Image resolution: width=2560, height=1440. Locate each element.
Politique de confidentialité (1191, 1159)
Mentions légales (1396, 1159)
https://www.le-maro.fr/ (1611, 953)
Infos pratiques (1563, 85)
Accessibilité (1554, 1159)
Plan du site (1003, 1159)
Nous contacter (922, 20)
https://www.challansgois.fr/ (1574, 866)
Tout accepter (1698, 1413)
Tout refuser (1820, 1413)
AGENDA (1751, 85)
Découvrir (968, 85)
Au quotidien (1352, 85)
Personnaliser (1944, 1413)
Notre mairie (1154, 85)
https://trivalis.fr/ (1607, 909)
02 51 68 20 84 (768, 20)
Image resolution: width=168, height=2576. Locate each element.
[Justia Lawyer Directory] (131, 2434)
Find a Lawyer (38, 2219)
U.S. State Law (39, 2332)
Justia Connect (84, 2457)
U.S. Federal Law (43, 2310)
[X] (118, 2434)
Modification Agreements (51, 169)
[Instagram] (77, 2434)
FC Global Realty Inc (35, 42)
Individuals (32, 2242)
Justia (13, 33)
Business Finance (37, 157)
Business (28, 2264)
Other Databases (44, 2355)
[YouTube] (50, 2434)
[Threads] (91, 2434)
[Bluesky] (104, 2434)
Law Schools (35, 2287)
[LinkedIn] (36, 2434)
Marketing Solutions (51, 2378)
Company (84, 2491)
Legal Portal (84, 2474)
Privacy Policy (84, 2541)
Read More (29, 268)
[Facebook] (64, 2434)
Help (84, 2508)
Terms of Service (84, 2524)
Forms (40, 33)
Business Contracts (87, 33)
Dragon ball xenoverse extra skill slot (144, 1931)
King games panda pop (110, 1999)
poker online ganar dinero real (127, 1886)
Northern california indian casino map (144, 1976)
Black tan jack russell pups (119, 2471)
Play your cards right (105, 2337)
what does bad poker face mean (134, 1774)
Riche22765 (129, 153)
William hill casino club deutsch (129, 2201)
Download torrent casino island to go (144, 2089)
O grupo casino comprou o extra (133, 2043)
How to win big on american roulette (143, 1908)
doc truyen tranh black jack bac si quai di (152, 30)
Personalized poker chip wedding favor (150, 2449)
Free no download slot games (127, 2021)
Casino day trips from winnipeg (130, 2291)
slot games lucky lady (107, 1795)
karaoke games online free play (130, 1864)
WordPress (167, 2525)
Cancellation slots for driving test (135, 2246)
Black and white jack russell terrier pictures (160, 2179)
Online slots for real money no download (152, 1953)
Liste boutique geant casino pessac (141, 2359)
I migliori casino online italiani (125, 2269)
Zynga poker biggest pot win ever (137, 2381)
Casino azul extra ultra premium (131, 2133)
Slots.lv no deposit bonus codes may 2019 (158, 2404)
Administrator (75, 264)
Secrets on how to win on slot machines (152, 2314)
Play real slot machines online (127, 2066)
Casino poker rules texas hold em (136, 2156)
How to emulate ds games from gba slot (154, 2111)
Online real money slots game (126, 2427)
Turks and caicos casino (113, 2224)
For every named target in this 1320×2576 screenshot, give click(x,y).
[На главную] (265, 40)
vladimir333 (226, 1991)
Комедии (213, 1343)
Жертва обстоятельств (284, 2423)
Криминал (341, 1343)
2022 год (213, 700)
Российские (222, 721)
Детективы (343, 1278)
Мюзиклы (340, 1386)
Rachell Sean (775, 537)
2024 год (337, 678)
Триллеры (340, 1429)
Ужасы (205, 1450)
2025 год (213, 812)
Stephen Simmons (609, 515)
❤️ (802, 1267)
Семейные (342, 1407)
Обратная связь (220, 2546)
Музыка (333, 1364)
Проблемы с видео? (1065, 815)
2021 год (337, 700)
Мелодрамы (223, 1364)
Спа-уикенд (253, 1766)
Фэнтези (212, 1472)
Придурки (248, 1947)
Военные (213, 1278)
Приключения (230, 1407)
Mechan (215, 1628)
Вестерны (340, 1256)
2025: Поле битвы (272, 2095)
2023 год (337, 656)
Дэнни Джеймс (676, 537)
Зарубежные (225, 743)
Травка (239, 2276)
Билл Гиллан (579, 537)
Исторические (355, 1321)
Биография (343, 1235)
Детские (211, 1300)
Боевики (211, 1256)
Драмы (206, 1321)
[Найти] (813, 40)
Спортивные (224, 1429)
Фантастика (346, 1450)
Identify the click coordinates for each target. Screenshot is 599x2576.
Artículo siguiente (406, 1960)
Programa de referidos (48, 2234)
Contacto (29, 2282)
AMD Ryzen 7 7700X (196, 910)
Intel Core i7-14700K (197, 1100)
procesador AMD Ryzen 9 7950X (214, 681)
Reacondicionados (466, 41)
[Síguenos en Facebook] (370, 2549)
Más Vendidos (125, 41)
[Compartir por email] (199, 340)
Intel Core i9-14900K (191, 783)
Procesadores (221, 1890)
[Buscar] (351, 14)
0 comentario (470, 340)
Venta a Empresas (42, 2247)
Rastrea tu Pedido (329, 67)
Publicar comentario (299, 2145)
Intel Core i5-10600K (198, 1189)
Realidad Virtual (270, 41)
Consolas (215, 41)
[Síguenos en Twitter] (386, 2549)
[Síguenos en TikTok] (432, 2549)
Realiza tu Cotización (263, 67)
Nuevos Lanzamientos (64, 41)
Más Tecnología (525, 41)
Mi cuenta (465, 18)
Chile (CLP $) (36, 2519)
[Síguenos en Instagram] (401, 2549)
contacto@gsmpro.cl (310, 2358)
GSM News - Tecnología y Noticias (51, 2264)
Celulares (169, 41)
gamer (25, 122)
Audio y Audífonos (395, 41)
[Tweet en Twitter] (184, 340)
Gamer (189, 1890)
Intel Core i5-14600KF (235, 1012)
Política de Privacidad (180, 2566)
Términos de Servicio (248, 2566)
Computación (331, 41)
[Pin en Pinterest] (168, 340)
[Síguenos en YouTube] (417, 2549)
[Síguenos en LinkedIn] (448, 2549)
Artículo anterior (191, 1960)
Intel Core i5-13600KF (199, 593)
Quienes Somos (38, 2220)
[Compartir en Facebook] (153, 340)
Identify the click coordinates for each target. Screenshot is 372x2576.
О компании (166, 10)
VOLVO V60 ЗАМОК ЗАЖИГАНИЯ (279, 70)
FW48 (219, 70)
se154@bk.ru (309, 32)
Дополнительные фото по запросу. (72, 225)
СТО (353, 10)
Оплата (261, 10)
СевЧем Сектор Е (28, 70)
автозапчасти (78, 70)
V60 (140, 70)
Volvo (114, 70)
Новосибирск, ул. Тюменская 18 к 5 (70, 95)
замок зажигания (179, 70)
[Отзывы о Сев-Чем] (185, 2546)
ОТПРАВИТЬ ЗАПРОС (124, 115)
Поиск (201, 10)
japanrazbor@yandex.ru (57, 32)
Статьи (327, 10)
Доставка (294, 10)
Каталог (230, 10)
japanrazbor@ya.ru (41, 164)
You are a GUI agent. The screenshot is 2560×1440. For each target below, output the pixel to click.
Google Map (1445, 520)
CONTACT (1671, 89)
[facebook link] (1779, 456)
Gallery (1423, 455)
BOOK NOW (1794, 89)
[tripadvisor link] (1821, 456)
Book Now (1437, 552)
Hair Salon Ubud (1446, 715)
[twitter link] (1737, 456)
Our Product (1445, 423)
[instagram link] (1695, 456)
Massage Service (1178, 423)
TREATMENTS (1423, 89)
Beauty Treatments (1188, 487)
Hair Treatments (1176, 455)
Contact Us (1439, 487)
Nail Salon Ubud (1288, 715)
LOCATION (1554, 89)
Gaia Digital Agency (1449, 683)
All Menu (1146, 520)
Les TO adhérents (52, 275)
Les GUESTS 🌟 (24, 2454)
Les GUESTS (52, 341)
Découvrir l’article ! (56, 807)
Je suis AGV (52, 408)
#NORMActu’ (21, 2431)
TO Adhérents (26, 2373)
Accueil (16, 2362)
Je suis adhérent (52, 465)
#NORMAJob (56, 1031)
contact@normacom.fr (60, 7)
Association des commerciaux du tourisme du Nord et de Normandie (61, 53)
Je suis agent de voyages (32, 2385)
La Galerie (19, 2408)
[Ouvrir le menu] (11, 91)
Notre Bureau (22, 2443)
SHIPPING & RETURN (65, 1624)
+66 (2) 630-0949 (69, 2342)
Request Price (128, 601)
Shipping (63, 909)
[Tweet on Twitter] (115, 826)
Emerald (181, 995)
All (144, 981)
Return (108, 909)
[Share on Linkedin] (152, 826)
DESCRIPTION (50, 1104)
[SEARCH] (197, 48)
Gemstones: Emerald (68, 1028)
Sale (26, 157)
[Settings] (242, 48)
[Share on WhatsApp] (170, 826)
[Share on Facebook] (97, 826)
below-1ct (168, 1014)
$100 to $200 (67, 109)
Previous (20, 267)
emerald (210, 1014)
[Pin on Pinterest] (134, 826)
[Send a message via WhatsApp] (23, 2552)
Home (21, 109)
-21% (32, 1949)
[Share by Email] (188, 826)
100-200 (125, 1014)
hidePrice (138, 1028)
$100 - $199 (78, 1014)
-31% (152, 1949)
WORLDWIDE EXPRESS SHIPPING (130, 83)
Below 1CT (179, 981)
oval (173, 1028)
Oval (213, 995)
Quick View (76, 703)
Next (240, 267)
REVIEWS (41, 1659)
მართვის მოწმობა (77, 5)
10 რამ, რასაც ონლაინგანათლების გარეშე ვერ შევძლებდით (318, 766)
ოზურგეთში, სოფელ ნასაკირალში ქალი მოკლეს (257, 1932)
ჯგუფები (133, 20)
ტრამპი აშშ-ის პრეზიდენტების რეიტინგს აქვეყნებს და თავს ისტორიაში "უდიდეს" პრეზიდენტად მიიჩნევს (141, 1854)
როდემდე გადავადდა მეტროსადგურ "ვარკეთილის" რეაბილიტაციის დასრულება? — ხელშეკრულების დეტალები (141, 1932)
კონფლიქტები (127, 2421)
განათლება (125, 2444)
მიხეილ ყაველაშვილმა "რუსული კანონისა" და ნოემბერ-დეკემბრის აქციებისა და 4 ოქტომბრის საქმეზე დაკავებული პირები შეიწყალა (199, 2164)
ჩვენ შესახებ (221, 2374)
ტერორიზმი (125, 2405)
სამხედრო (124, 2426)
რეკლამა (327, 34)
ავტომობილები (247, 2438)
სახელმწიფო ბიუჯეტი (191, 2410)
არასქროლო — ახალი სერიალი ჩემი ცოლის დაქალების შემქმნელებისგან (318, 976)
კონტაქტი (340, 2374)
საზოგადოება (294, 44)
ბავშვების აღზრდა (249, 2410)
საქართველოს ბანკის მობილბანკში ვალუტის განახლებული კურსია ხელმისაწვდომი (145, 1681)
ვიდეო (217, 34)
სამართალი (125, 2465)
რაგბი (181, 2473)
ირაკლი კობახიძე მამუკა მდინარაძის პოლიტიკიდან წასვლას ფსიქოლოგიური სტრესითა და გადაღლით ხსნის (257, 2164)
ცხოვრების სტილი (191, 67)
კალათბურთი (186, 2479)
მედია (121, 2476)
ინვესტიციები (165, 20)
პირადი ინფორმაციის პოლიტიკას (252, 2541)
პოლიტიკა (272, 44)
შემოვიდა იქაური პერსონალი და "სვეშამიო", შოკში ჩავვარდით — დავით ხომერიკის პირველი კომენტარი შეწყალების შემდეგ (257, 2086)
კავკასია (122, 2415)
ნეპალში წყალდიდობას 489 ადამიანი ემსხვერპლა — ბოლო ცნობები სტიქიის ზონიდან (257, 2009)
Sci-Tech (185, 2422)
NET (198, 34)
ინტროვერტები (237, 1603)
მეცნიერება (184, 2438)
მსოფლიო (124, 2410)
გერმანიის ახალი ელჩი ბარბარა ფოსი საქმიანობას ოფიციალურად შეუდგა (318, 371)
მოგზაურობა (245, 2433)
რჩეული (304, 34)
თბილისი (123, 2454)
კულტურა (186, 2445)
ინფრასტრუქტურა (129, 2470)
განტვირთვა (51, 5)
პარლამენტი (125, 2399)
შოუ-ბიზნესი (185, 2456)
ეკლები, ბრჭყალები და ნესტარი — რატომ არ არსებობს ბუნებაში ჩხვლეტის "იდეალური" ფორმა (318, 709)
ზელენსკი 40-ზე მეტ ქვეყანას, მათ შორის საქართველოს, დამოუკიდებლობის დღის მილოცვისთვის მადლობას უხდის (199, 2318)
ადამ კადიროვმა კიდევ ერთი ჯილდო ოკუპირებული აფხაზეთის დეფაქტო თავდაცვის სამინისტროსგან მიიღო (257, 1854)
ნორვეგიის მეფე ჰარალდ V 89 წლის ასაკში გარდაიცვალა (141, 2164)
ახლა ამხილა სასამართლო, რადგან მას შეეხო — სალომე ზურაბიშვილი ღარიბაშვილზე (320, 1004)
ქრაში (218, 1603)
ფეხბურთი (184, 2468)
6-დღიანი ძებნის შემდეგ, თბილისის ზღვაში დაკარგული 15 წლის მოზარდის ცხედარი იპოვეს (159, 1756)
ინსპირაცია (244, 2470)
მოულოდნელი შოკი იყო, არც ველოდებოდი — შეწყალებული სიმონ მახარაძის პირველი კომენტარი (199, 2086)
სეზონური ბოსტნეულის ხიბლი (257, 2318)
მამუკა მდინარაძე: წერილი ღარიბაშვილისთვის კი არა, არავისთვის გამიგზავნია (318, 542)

——————————

WHAT NEEDS TO BE DONE: Above are the records; repeat exactly the lines from the one holding "ტრამპი აშშ-ის პრეზიდენტების" down to the one holding "ადამ კადიროვმა კიდევ", end lines included.

RESPONSE AREA:
ტრამპი აშშ-ის პრეზიდენტების რეიტინგს აქვეყნებს და თავს ისტორიაში "უდიდეს" პრეზიდენტად მიიჩნევს (141, 1854)
როდემდე გადავადდა მეტროსადგურ "ვარკეთილის" რეაბილიტაციის დასრულება? — ხელშეკრულების დეტალები (141, 1932)
კონფლიქტები (127, 2421)
განათლება (125, 2444)
მიხეილ ყაველაშვილმა "რუსული კანონისა" და ნოემბერ-დეკემბრის აქციებისა და 4 ოქტომბრის საქმეზე დაკავებული პირები შეიწყალა (199, 2164)
ჩვენ შესახებ (221, 2374)
ტერორიზმი (125, 2405)
სამხედრო (124, 2426)
რეკლამა (327, 34)
ავტომობილები (247, 2438)
სახელმწიფო ბიუჯეტი (191, 2410)
არასქროლო — ახალი სერიალი ჩემი ცოლის დაქალების შემქმნელებისგან (318, 976)
კონტაქტი (340, 2374)
საზოგადოება (294, 44)
ბავშვების აღზრდა (249, 2410)
საქართველოს ბანკის მობილბანკში ვალუტის განახლებული კურსია ხელმისაწვდომი (145, 1681)
ვიდეო (217, 34)
სამართალი (125, 2465)
რაგბი (181, 2473)
ირაკლი კობახიძე მამუკა მდინარაძის პოლიტიკიდან წასვლას ფსიქოლოგიური სტრესითა და გადაღლით ხსნის (257, 2164)
ცხოვრების სტილი (191, 67)
კალათბურთი (186, 2479)
მედია (121, 2476)
ინვესტიციები (165, 20)
პირადი ინფორმაციის პოლიტიკას (252, 2541)
პოლიტიკა (272, 44)
შემოვიდა იქაური პერსონალი და "სვეშამიო", შოკში ჩავვარდით — დავით ხომერიკის პირველი კომენტარი შეწყალების შემდეგ (257, 2086)
კავკასია (122, 2415)
ნეპალში წყალდიდობას 489 ადამიანი ემსხვერპლა — ბოლო ცნობები სტიქიის ზონიდან (257, 2009)
Sci-Tech (185, 2422)
NET (198, 34)
ინტროვერტები (237, 1603)
მეცნიერება (184, 2438)
მსოფლიო (124, 2410)
გერმანიის ახალი ელჩი ბარბარა ფოსი საქმიანობას ოფიციალურად შეუდგა (318, 371)
მოგზაურობა (245, 2433)
რჩეული (304, 34)
თბილისი (123, 2454)
კულტურა (186, 2445)
ინფრასტრუქტურა (129, 2470)
განტვირთვა (51, 5)
პარლამენტი (125, 2399)
შოუ-ბიზნესი (185, 2456)
ეკლები, ბრჭყალები და ნესტარი — რატომ არ არსებობს ბუნებაში ჩხვლეტის "იდეალური" ფორმა (318, 709)
ზელენსკი 40-ზე მეტ ქვეყანას, მათ შორის საქართველოს, დამოუკიდებლობის დღის მილოცვისთვის მადლობას უხდის (199, 2318)
ადამ კადიროვმა კიდევ ერთი ჯილდო ოკუპირებული აფხაზეთის დეფაქტო თავდაცვის სამინისტროსგან მიიღო (257, 1854)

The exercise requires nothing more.